Saved data entries
******

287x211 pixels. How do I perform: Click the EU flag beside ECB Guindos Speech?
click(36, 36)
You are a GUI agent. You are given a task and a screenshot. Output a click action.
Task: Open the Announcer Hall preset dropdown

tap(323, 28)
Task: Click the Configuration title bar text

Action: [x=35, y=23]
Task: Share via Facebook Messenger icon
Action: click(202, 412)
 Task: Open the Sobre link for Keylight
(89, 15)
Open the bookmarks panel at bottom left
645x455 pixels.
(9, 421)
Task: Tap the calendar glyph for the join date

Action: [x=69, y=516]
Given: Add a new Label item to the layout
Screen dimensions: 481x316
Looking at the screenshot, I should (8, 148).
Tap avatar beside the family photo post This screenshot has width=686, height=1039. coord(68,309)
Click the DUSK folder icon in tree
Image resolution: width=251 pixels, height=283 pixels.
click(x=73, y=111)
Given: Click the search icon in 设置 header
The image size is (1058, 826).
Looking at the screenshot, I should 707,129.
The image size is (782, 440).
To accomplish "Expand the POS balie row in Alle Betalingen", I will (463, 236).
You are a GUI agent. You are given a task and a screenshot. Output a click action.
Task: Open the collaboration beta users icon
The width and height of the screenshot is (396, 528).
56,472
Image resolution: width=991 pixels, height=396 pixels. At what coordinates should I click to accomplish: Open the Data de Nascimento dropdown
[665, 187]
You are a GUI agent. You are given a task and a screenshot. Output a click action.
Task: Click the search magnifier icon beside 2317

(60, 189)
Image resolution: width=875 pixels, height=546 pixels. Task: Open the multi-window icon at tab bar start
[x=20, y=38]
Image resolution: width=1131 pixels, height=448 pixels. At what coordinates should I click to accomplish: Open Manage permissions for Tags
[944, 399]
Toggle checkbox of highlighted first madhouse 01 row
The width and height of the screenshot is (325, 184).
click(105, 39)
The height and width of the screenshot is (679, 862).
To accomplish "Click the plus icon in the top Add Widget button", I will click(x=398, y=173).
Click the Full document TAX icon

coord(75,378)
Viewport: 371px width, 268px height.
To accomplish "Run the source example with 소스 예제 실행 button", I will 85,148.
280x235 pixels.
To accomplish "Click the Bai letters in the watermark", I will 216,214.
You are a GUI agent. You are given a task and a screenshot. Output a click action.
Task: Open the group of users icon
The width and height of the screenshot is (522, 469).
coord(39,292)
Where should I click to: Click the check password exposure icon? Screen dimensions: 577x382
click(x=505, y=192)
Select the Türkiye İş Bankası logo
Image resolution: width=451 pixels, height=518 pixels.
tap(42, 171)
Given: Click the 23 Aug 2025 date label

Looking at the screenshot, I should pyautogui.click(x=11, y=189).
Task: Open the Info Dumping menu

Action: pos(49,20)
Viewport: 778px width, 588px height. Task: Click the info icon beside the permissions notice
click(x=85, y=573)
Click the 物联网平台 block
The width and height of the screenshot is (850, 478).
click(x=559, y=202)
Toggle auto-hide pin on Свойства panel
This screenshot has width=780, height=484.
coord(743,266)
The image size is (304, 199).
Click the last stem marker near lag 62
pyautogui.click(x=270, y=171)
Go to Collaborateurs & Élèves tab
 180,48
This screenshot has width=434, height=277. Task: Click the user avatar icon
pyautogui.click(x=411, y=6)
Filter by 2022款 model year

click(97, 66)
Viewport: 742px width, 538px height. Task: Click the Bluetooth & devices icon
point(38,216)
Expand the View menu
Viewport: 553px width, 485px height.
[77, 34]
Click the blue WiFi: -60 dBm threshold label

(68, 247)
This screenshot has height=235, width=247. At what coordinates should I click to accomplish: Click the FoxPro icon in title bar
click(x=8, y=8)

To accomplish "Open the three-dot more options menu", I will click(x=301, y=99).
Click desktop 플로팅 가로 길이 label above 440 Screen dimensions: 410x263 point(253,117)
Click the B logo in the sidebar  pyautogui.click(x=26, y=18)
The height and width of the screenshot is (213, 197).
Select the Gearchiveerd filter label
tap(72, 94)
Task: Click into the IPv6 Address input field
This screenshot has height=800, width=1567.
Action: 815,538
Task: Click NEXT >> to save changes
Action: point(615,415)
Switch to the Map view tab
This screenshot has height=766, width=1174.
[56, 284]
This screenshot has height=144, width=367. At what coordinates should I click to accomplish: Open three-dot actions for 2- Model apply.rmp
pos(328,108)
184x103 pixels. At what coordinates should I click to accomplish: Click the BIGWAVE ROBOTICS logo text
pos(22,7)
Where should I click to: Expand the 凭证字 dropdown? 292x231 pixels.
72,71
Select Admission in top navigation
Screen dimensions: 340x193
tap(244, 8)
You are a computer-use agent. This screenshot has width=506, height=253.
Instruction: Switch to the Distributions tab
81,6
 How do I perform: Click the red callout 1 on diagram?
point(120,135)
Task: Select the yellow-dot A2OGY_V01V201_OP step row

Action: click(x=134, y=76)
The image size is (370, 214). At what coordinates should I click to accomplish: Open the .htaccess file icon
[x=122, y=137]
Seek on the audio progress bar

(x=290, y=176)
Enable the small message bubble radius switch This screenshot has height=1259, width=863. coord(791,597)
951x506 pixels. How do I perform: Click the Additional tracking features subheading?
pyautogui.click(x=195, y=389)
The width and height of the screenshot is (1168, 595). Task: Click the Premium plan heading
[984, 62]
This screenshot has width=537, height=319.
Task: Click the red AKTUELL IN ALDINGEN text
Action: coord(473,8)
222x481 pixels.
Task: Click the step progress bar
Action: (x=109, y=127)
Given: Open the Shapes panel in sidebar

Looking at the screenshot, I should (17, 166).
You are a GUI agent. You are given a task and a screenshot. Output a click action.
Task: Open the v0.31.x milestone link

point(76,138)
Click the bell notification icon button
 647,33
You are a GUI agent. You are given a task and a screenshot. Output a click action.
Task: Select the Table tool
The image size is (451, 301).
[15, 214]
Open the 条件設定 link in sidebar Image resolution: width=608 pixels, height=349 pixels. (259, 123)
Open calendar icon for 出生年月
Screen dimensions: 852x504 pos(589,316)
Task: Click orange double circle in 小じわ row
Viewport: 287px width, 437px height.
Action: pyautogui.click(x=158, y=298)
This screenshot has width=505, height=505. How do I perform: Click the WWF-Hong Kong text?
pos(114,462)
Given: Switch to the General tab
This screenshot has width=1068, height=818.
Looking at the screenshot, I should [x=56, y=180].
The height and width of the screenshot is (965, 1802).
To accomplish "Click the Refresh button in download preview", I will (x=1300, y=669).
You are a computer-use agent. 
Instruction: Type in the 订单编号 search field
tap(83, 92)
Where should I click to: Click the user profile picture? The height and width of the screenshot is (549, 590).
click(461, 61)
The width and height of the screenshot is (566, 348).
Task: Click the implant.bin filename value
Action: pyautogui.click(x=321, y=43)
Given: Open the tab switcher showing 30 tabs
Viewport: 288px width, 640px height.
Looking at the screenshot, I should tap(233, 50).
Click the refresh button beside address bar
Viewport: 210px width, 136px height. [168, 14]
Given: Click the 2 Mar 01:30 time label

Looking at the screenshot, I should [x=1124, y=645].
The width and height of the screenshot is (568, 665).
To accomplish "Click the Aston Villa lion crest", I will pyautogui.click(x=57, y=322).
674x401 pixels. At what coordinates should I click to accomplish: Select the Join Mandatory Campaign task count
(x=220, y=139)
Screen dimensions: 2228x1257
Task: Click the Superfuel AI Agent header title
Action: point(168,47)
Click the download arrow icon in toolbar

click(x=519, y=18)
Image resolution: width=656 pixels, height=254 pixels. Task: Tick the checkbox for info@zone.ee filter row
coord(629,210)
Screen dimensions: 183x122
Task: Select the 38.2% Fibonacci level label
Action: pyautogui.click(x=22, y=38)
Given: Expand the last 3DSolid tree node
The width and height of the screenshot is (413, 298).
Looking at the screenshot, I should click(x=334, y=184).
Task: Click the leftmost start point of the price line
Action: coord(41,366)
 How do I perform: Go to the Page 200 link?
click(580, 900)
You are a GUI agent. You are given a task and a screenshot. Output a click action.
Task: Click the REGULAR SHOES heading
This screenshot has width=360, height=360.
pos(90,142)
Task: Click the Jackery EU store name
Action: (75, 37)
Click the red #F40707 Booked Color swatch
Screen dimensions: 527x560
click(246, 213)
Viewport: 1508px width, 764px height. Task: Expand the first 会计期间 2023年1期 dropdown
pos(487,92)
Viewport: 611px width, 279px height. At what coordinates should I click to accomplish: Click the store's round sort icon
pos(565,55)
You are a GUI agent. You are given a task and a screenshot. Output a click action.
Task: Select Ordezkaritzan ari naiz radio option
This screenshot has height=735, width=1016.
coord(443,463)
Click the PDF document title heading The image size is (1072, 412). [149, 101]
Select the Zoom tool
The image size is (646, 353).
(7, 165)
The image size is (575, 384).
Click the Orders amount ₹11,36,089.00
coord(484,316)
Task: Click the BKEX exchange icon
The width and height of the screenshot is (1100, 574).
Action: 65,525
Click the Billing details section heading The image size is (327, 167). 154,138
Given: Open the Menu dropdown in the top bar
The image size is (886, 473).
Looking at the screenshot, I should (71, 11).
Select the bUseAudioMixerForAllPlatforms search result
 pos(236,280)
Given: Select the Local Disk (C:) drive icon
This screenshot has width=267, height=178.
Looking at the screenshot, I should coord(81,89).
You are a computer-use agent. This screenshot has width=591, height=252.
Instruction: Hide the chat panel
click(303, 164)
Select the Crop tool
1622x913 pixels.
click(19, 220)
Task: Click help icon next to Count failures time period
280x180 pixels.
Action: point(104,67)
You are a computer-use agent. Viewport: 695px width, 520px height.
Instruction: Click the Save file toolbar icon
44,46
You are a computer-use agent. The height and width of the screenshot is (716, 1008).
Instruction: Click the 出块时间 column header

******

ABOUT THIS EXERCISE: Copy out every line from the data above in which the word "users" occurs.

RESPONSE:
Task: Open the collaboration beta users icon
Task: Open the group of users icon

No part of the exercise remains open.